Hovden and Heron mark special career milestones

Both assistant professors recently had their first Ph.D. students graduate.
Hovden and Heron mark special career milestones

Assistant Professor Robert Hovden and Assistant Professor John Heron

A Ph.D. defense is obviously a momentous occasion in the life of all doctoral students. But it’s also a meaningful milestone for assistant professors, especially when it’s their first student to earn his or her doctorate.

"The first Ph.D. student dissertation defense is a once in-a-lifetime milestone in any assistant professor’s career, just as a Ph.D. defense is a big moment for the student,” commented MSE chair Amit Misra.

This spring both Assistant Professor Robert Hovden and Assistant Professor John Heron celebrated this special event with students Jiseok Gim and Peter Meisenheimer, respectively.

On March 10, Jiseok Gim defended his Ph.D. thesis, “Hierarchical Nanostructure of Natural Biominerals and Man-made Semiconductors.”

Gim joined Hovden’s group in December 2016, when he came to U-M after earning two MSE degrees from Korea University and working briefly at LG Chem. At the time he had little knowledge of electron microscopy, but, under Hovden’s expert and patient guidance, Gim’s materials characterization skills began to grow – one image at a time.

“Without any frustration at all, he started to teach me step by step theoretical background, experimental and computational skills by himself,” Gim said. “During the first six months that I was learning scanning transmission electron microscopy (STEM), he showed me multiple times how to align the electron microscope, put a sample on-axis and image with sub-angstrom resolution, and take an EELS map.”

Under Hovden’s tutelage, Gim eventually mastered the skills necessary to study hierarchical structures in natural biominerals and man-made semiconductors that traverse the atomic, nano-, micro-, to macro-scale using electron microscopy. Over the course of his four years in the Hovden group, Gim produced two first-authored papers and eleven co-authored papers.

“During my time in his group, my skills as a researcher, writer, and presenter dramatically improved as a direct consequence of his skill in these areas and how closely he works with his students,” Gim said. “With his understanding and patience, I was able to focus on my research and get the most out of my time as a Ph.D. student at Michigan.”

Post-graduation, Gim plans to apply his materials characterization skills at Intel (Hillsboro, Ore.) as a PTD Module & Integration Yield engineer. 

"Working with Dr. Jiseok Gim throughout his Ph.D. is one of the most productive and rewarding experiences I've had,” said Hovden. “He is extremely considerate and pleasant to work alongside and brings people together within and across laboratories. I look forward to seeing Jiseok's future contributions to science and technology."

 

Two weeks after Gim’s defense, on March 24, Ph.D. candidate Peter Meisenheimer defended his dissertation, “Disorder-Engineering of Ferroic Properties,” officially becoming Assistant Professor John Heron’s first Ph.D. student to graduate.

Meisenheimer joined the Heron lab in July 2016, after graduating from the University of Washington with a bachelor’s in MSE.

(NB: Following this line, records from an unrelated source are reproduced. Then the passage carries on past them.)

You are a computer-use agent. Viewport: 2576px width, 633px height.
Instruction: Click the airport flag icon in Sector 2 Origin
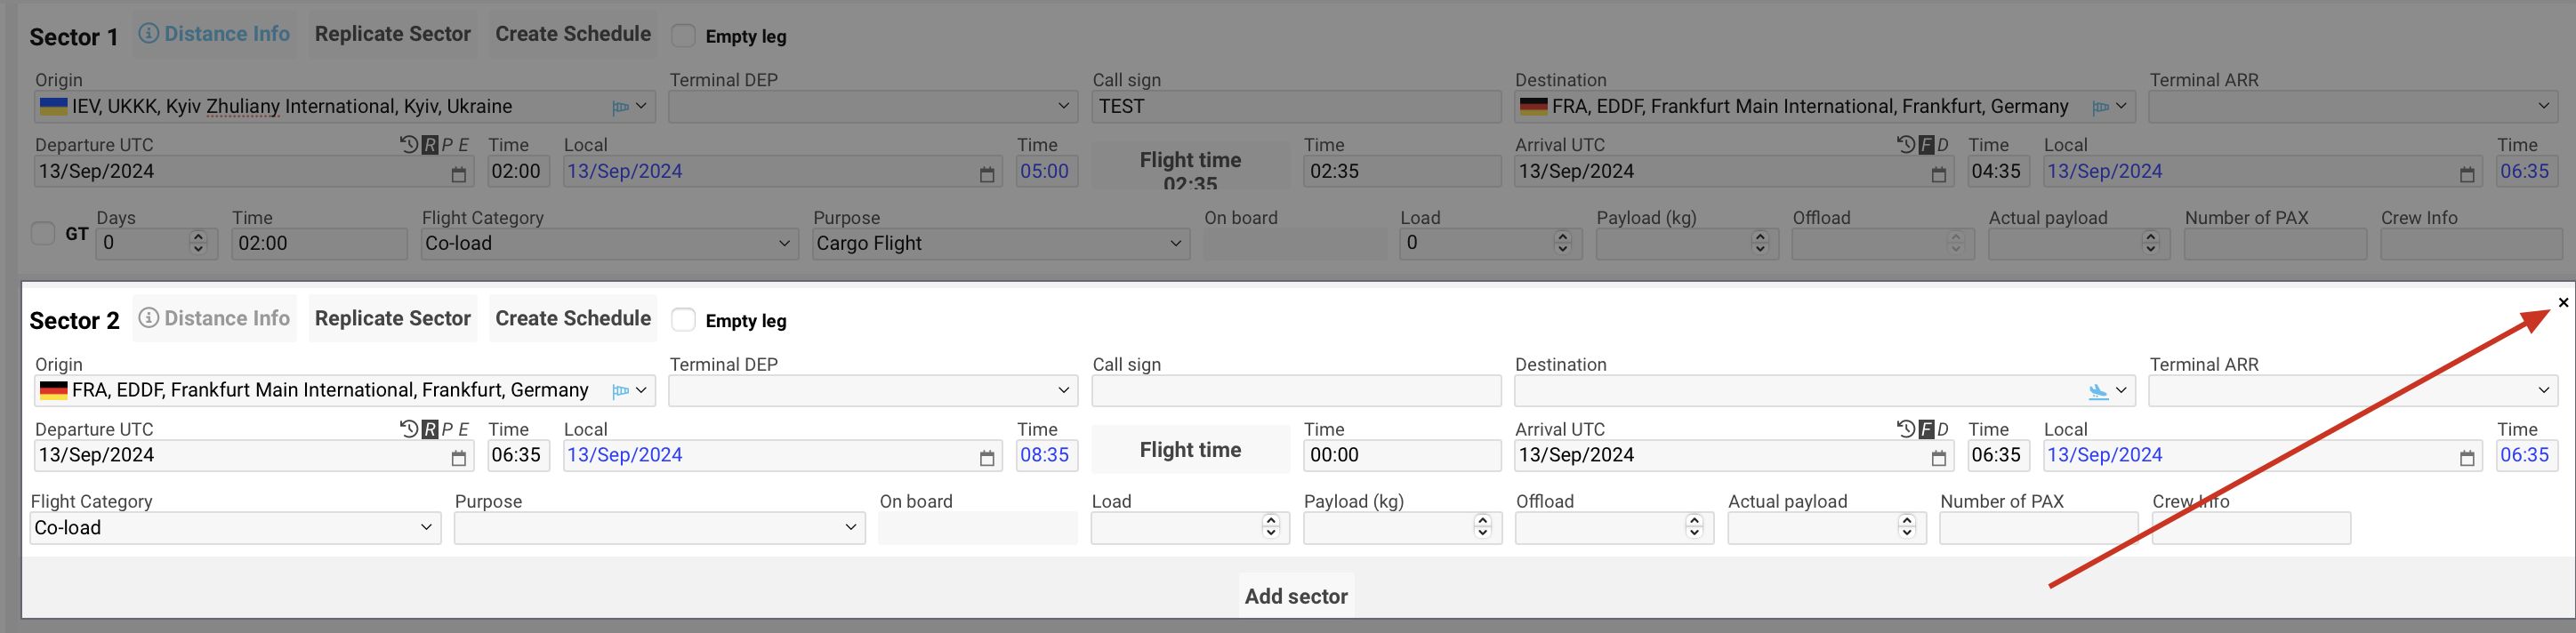point(620,391)
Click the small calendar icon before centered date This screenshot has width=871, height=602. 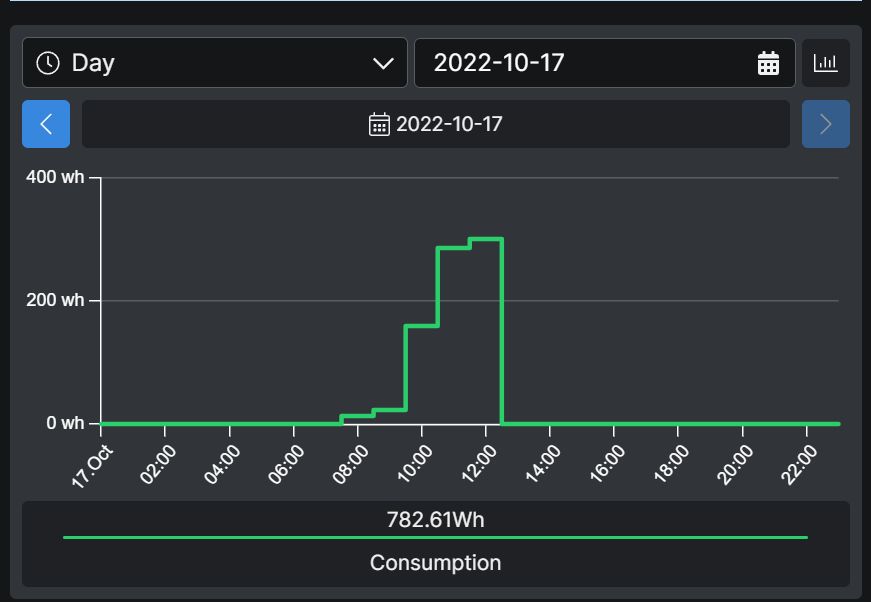[x=379, y=124]
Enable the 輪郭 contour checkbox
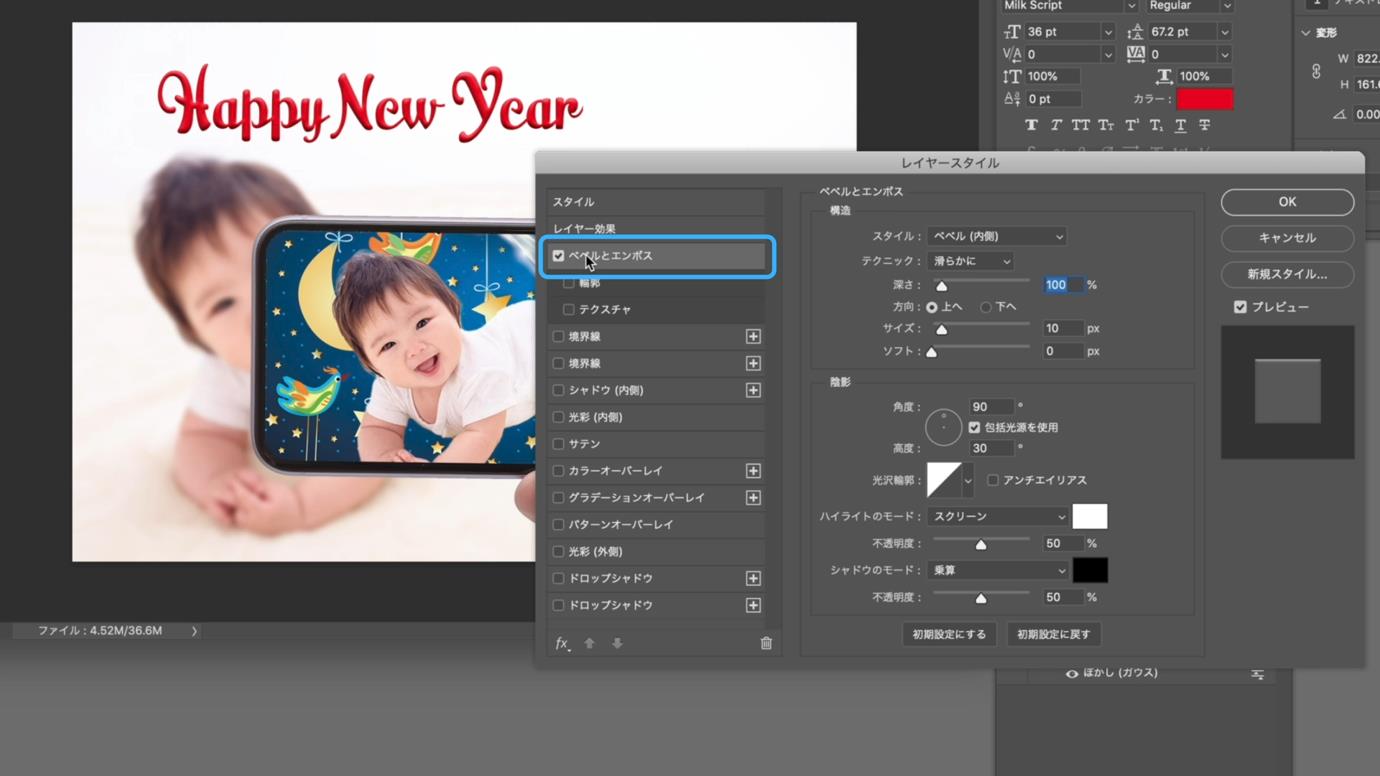The height and width of the screenshot is (776, 1380). (568, 283)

“I wanted to work with John pretty much immediately after meeting him,” Meisenheimer said, “because it was clear how excited he is about research and the projects we have been working on. John is also very approachable and cares a lot about his students.”

In addition, Meisenheimer added, Heron highly values creativity in science, which comes through in his own work and how he directs his students.

“One of the most valuable things I have learned from him is how to leverage creativity into new projects to come up with more impactful science,” Meisenheimer said. “I can also say that I am confident in the quality of the work that I have done here. For all of my projects, I feel like I have done everything to as high of a standard as I can, in part because John really pushes for students to be independent and to be proud of what they do.”

The research that Meisenheimer is proud of is finding new materials and designing devices that can mitigate heating from electronics, saving a tremendous amount of energy in the long run. To this end, his research explores the frontiers of materials synthesis to engineer new, sustainable, non-volatile devices with unprecedented performance. His research centers around discovering new ferroic states in disorder-driven materials. This includes synthesis and characterization of new, magnetic, entropy-stabilized oxides and device implementation and optimization of existing composite multiferroic systems. Through these projects he has experience with many aspects of materials design, ranging from material deposition and basic characterization to nanolithography and coupled electronic measurements.

This summer Meisenheimer will be moving to California to start a post-doc position in Berkeley.

“Working with Peter has been a blast,” Heron commented. “He is intelligent and applies his creativity to his projects. I, along with others in the field, learned a great deal. I wish him the best in the next stages of his career and look forward to seeing more great work from him.”

Congratulations to Robert and Jiseok…and John and Peter!